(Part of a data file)
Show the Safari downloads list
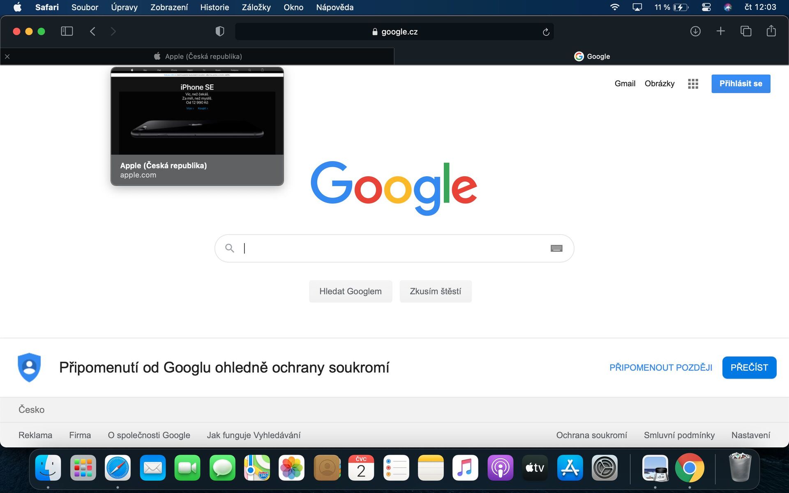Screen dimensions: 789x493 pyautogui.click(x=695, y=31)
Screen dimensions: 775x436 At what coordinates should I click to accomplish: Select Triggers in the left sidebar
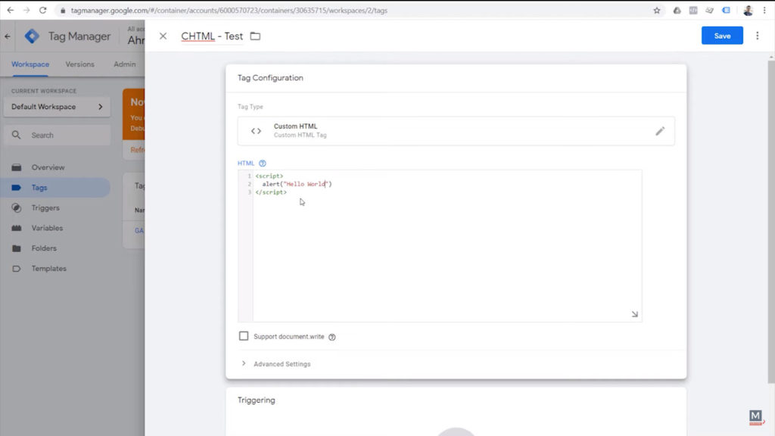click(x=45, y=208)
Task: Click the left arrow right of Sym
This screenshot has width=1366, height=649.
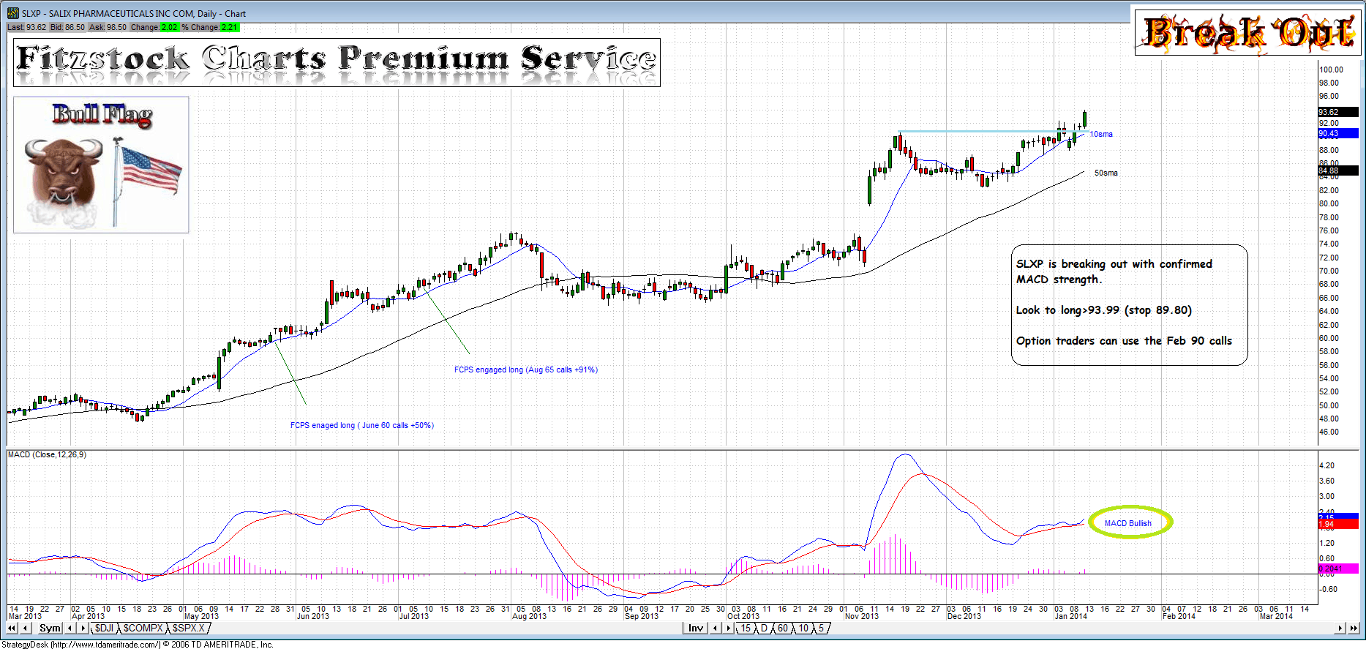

• Exercise objective:
Update the items above by replacing "Safari" with "Chrome" and leaving everything else unchanged. Omit the pictures from your answer.

• Worked solution:
Show the Chrome downloads list
Screen dimensions: 789x493 pyautogui.click(x=695, y=31)
Screen dimensions: 775x436 At what coordinates should I click to accomplish: Select Triggers in the left sidebar
click(x=45, y=208)
Task: Click the left arrow right of Sym
This screenshot has width=1366, height=649.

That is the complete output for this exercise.